━━━ Text excerpt ━━━
March 7 (Bloomberg) -- Treasuries fell for a fourth day, the longest slump this year, as stronger-than-forecast employment gains added to signs that an unseasonably cold winter has failed to derail growth.
Ten-year note yields posted the biggest weekly advance in six months as Bill Gross, manager of the world’s biggest bond fund, said investors should “sell what the Fed has been buying.” The Federal Reserve has reduced its monthly bond purchases under the quantitative-easing stimulus strategy to $65 billion over the past two months from 2013’s $85 billion, citing an improving economy. Treasuries were the most attractive relative to their Group of Seven peers in almost four years.
“Everyone has been waiting for the bounce back from the weather and today’s data, and the move in Treasuries, has been a confirmation of that,” said Tom Tucci, managing director and head of Treasury trading in New York at CIBC World Markets Corp. “We still have geopolitical uncertainty and such to deal with, but in general the market sentiment is one of higher rates as the weather effect wanes.”
The 10-year yield climbed five basis points, or 0.05 percentage point, to 2.79 percent at 5 p.m. in New York and touched 2.82 percent, the highest level since Jan. 23, according to Bloomberg Bond Trader prices. The price of the 2.75 percent note maturing in February 2024 fell 14/32, or $4.38 per $1,000 face value, to 99 21/32.
Yields rose 14 basis points this week, the most since the five days ended Sept. 6. They last completed a four-day rally on Dec. 27.
The probability that the Fed will raise its benchmark overnight rate to at least 0.5 percent by the end of January 2015 increased to 15.4 percent today from 12.4 percent yesterday and from 10.3 percent a month ago, fed funds futures prices show.
Investors should “sell what the Fed has been buying because they won’t be buying them when Taper ends in Oct.,” Gross, manager of the $243 billion Total Return Fund at Pacific Investment Management Co., wrote in a comment on Twitter.
━━━ Given information ━━━
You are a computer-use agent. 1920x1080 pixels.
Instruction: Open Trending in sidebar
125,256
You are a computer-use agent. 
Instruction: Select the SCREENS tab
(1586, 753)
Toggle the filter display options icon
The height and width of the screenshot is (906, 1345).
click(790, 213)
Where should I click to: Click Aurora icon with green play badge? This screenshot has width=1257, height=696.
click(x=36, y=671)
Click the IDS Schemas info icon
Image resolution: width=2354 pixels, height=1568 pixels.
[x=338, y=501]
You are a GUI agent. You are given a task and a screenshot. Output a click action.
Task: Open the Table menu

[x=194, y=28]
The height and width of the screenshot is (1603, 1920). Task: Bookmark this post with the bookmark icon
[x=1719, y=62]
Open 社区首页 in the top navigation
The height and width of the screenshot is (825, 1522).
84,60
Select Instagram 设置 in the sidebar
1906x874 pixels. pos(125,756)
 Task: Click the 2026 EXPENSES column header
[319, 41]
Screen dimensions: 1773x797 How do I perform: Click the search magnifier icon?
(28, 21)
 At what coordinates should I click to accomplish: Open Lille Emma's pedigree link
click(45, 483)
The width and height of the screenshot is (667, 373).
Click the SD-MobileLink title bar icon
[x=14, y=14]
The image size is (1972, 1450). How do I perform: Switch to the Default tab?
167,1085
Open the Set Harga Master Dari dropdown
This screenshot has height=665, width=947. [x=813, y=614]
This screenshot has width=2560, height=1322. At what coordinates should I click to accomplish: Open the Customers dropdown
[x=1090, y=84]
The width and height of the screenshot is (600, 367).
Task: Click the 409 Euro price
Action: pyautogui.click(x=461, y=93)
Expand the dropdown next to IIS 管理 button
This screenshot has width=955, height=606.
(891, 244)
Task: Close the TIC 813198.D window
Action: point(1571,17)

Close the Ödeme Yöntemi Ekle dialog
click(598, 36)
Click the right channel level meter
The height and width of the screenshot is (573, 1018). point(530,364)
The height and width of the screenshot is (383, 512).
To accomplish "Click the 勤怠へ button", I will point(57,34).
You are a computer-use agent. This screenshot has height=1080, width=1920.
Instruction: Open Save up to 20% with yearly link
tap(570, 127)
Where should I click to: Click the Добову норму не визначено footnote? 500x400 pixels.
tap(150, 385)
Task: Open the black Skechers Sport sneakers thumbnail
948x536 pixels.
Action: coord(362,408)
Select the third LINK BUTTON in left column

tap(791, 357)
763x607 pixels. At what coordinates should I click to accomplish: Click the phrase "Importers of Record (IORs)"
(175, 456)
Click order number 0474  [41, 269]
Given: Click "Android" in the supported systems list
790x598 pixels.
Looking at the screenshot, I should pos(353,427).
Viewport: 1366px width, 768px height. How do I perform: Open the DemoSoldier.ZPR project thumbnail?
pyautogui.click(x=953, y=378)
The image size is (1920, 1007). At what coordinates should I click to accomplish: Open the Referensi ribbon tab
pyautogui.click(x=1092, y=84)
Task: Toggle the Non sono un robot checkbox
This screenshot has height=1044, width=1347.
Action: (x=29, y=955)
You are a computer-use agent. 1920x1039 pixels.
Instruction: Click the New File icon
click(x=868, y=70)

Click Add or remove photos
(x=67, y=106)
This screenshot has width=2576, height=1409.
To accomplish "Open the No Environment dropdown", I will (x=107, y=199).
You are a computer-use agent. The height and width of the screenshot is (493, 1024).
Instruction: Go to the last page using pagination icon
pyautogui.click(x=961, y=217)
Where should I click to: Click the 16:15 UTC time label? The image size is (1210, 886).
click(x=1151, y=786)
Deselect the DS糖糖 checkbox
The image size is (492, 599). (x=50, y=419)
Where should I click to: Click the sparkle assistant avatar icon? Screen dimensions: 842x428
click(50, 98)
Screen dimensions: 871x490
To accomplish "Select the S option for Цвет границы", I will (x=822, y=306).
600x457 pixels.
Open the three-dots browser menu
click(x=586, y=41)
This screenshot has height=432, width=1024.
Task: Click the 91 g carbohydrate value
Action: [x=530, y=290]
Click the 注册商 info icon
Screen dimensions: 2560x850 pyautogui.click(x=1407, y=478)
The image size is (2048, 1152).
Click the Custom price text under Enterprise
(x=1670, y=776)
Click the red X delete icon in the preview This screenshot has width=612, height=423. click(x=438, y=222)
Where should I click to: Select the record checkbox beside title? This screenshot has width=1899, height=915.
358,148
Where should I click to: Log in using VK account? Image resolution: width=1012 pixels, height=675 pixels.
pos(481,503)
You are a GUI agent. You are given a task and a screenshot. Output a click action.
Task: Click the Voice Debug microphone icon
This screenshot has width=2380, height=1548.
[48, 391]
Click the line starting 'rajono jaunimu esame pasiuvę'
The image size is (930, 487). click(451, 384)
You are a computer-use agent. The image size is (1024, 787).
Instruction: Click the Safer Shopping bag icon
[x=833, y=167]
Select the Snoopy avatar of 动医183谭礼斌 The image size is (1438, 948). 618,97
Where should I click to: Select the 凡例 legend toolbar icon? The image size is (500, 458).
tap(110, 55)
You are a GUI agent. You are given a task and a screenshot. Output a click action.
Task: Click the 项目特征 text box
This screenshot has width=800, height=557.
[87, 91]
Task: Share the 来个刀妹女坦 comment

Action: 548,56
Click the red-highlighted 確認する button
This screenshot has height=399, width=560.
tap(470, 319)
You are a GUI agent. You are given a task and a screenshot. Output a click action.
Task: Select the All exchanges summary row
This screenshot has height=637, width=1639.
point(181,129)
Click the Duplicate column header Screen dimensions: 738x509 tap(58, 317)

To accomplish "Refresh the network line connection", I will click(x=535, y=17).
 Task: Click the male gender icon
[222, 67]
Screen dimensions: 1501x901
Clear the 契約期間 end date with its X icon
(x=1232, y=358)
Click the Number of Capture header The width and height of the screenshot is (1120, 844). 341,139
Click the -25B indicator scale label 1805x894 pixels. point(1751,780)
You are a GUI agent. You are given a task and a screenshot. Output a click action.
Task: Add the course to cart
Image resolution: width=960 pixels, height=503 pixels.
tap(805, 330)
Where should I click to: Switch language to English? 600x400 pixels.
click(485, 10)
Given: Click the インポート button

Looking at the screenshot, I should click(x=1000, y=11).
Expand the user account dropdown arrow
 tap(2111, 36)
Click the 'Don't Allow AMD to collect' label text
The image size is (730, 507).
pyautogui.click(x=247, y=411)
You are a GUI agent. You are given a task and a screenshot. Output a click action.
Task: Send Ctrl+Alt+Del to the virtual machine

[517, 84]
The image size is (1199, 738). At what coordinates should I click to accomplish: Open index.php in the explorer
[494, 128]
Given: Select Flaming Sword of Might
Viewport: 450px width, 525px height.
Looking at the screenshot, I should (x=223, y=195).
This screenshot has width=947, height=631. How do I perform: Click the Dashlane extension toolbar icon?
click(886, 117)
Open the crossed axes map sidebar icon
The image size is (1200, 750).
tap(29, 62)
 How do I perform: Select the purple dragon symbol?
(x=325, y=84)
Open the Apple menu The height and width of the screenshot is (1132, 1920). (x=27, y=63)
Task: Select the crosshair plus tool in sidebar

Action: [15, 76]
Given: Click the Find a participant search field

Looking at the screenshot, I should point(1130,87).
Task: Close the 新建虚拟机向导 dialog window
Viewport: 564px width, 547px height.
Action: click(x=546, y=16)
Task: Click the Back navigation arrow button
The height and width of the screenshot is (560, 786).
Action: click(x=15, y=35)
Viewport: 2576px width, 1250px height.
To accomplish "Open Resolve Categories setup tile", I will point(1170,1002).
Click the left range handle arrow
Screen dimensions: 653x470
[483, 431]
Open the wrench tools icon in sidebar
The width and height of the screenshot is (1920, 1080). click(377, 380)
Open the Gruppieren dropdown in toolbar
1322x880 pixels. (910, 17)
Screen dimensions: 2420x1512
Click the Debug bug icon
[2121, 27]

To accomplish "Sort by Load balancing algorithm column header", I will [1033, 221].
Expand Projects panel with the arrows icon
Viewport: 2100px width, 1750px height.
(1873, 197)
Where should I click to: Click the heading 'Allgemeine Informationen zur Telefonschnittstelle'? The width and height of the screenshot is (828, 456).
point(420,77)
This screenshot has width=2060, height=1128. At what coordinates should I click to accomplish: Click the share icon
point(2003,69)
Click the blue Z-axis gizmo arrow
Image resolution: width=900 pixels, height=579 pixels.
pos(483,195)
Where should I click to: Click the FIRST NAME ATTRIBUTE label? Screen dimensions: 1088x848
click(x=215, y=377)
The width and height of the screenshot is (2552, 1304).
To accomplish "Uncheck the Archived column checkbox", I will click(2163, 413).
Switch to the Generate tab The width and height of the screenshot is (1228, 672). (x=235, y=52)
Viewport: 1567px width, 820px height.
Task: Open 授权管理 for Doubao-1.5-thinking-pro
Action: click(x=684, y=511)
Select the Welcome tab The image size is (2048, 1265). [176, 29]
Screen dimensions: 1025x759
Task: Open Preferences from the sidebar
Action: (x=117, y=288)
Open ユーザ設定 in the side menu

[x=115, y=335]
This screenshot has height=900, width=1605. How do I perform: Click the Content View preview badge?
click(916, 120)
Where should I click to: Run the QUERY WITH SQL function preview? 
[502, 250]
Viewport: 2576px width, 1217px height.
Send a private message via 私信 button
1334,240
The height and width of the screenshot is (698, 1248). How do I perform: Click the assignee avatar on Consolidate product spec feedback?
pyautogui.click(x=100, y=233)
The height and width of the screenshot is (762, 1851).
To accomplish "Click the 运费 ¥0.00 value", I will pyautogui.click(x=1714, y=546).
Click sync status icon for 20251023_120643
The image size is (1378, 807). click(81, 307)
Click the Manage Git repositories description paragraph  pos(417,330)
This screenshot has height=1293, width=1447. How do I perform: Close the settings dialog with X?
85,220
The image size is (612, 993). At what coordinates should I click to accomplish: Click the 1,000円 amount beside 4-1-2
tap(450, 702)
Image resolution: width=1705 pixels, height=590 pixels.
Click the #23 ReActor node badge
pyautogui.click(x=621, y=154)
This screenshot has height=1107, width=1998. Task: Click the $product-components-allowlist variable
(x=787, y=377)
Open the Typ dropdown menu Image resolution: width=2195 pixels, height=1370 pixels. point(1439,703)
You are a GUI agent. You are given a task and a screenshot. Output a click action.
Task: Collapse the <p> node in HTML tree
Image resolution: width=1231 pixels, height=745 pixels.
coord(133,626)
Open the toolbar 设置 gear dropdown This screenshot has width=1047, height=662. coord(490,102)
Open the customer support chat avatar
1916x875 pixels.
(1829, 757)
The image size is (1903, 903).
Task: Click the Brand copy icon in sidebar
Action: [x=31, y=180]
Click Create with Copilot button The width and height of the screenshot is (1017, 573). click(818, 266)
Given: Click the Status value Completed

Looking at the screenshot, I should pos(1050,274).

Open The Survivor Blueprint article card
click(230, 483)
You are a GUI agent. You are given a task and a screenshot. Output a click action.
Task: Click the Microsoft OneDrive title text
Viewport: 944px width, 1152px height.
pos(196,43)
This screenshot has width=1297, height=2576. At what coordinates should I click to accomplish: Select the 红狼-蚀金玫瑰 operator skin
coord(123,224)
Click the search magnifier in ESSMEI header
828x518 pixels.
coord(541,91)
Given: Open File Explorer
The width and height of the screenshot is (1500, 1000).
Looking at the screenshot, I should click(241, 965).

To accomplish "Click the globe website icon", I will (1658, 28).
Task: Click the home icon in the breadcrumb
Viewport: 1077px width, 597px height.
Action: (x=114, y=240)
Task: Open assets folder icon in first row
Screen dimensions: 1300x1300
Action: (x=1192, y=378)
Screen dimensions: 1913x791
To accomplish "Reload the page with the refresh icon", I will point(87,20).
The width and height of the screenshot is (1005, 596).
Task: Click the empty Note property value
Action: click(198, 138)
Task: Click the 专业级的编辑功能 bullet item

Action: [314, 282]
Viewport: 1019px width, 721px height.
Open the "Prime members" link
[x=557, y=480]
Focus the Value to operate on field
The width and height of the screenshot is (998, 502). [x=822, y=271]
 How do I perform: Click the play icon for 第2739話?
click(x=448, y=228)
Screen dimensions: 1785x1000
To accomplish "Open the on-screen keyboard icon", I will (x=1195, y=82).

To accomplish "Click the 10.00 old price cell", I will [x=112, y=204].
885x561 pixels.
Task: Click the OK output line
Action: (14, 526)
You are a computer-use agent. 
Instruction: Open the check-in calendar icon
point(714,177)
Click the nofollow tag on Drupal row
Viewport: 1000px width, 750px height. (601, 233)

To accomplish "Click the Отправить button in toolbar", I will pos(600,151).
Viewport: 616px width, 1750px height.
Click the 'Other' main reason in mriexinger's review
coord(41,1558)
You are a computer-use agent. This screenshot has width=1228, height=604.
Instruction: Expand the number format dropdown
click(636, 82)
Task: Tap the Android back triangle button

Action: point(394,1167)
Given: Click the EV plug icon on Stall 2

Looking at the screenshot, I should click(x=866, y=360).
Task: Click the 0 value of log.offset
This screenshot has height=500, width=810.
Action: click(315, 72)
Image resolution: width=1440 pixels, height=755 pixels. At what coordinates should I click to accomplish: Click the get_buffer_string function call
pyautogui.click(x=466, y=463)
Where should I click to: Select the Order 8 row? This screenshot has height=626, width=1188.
━━━
Short exercise A: According to the Treasuries news report, what amount has the Federal Reserve reduced its monthly bond purchases to?
Short exercise B: Transcribe the part of the Treasuries news report that opens with the words containing "The probability that" and closes with "comment on Twitter.".
Short exercise C: Extend the Treasuries news report with the passage that follows its last sentence.

Task response A: $65 billion, down from $85 billion in 2013.

Task response B:
The probability that the Fed will raise its benchmark overnight rate to at least 0.5 percent by the end of January 2015 increased to 15.4 percent today from 12.4 percent yesterday and from 10.3 percent a month ago, fed funds futures prices show.
Investors should “sell what the Fed has been buying because they won’t be buying them when Taper ends in Oct.,” Gross, manager of the $243 billion Total Return Fund at Pacific Investment Management Co., wrote in a comment on Twitter.

Task response C:
The Fed bought $1.225 billion of Treasuries yesterday due from November 2039 and August2042 under its quantitative-easing stimulus strategy to hold down borrowing costs and fuel economic growth. The central bank will purchase as much as $2.75 billion in notes on March 10, maturing from May 2021 to Feb. 2024.
In its December “Strategy Spotlight,” Pimco wrote that the Fed’s plans to keep interest rates low were more important than its decision to taper its bond purchase, and as such Pimco’s funds would bet on the shorter-term debt while pulling back from five-, 10- and 30-year exposures.
The 10-year yield is still below the 2014 high of 3.05 percent reached Jan. 2. The five-year average is 2.7 percent. The extra yield 10-year notes offer over G-7 peers climbed as high as 59 basis points, the most since April 2010.
Hedge-fund managers and other large speculators decreased their net-long position in 30-year bond futures in the week ending March 4 to the least since December, according to U.S. Commodity Futures Trading Commission data. Bets prices will rise outnumbered short positions by 16,858 contracts on the Chicago Board of Trade, the smallest since Dec. 27.
Net-long positions fell by 30,425 contracts, or 64 percent, from a week earlier, the Washington-based commission said.
Investors increased their net-short position in 10-year note futures, with speculative short positions outnumbering long positions by 101,370 contracts. Net-short positions rose by 88,403 contracts, or 682 percent, from a week earlier.
Treasuries were at the cheapest levels since Jan. 22, based on closing prices, according to the term premium, a Columbia Management model that includes expectations for interest rates, growth and inflation. The gauge was at 0.52 percent. A value of 0.50 percent to 0.75 percent is considered normal for a developed-market economy with slow inflation. The average over the past decade is 0.20 percent
Inflows to equity exchange traded funds are narrowing the gap with their fixed income counterparts as investors pulled $855 million out from exchange-traded funds of U.S. fixed income securities yesterday. That compares with the five-day average of $8.6 billion in outflows and a 20-day average of inflows of $676 million, suggesting a diminished appetite for debt, according to ETF data compiled by Bloomberg.
Investors are increasingly favoring ETFs investing in U.S. stocks, which took in $935 million on March 6, below the 20-day average of $2.01 billion, Bloomberg data show.
Inflows into fixed-income are still out-pacing inflows into U.S. equities as U.S. fixed-income ETFs have taken in $8.9 billion so far this year, compared with $5 billion in outflows from domestic equity funds, Bloomberg data show.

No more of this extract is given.